Not being in school and working a full time fast food job while not having any real prospects is rather dismal. I would like to pity myself and say that I struggle everyday to get out of bed to continue the grind but It’s not a struggle. My mundane life has become a menial routine of attempted self betterment. Everything I am saying is contradicting what I have said just a sentence before and It loops. Its strange, Is this what adult hood is? How long will I wander aimlessly before something finally catches? A constant worry of mine is that I will not be able to see anything to its end. For example I told myself in my moving out of my house that I would also attend school and study business. I never even gave that the time of day. All because I didn’t think I had any real assets to utilize. Spending money and time on something scares me… commitment scares me. What if this falls through?

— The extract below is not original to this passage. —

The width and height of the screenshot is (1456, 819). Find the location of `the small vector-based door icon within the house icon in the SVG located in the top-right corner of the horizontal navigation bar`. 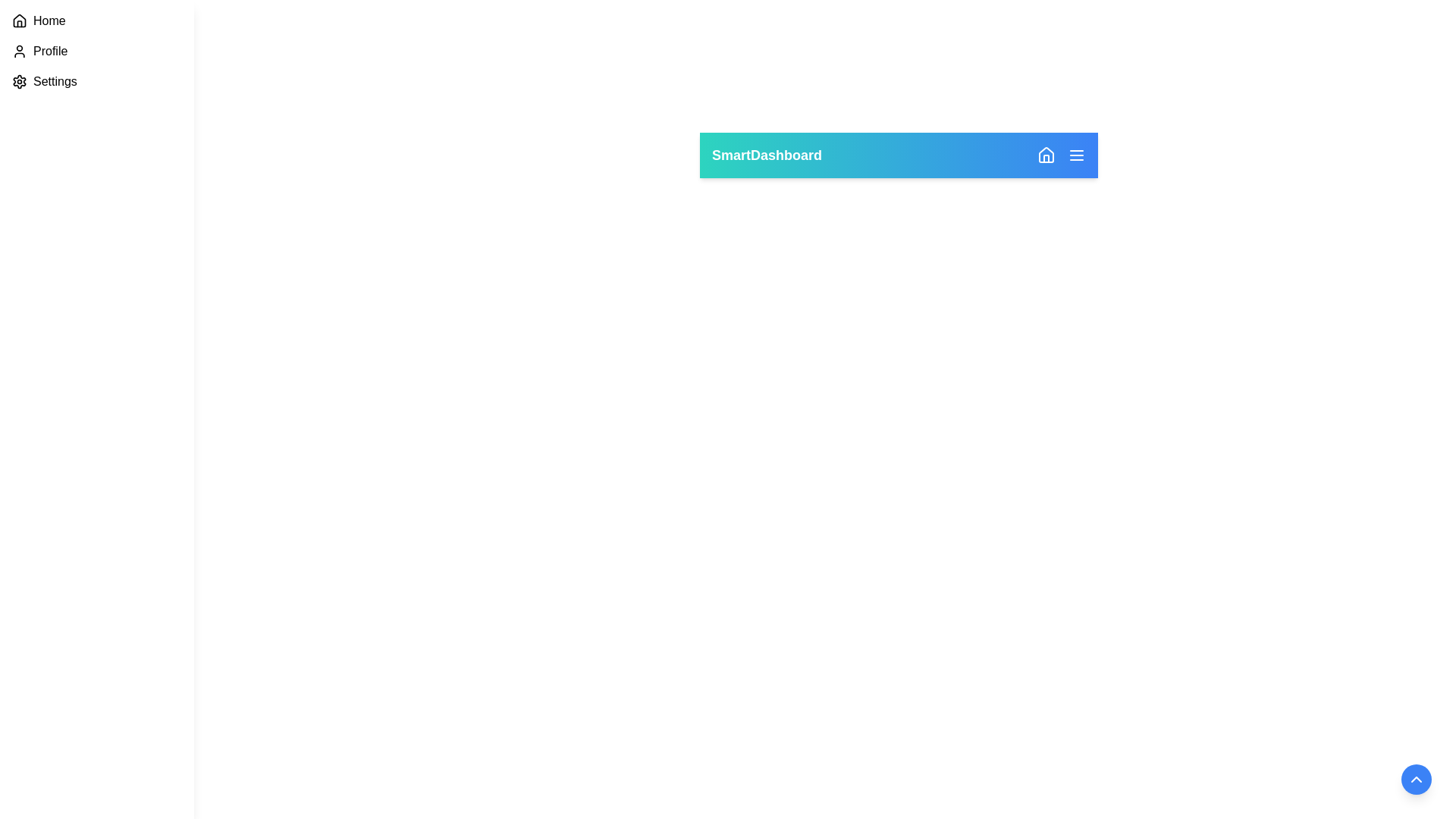

the small vector-based door icon within the house icon in the SVG located in the top-right corner of the horizontal navigation bar is located at coordinates (1046, 158).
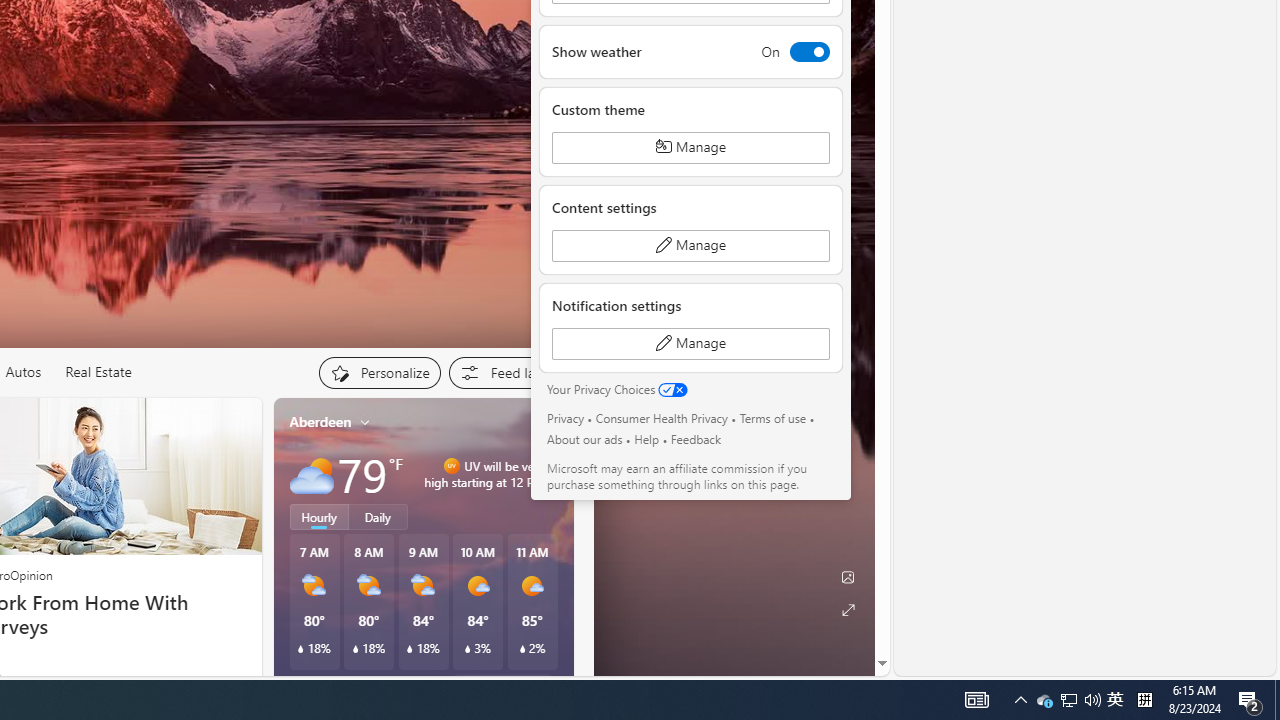 The image size is (1280, 720). I want to click on 'My location', so click(365, 420).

I feel grounded in my trombone practices, Blog and board game designing. These are all things that I love but am not committing to in such a way that it requires I sign on for years to come , dumping money into something I can’t find my way out of. These are my hobbies and interests. They are developing at the pace I desire them to. Nothing dictates the speed at which I do what I like but my own personal drive. Sure the results are not relevant nor may they ever be but I get joy and courage from my small accomplishments.
Reading back over this is actually giving me a head ache.
I don’t know why I don’t try and facilitate my thoughts better. Organization is something I value but can never clearly apply to my writing. That I am sure will come with time and careful attention.
None of this made any sense to me as I typed it out but I felt I shouldn’t stifle the flow.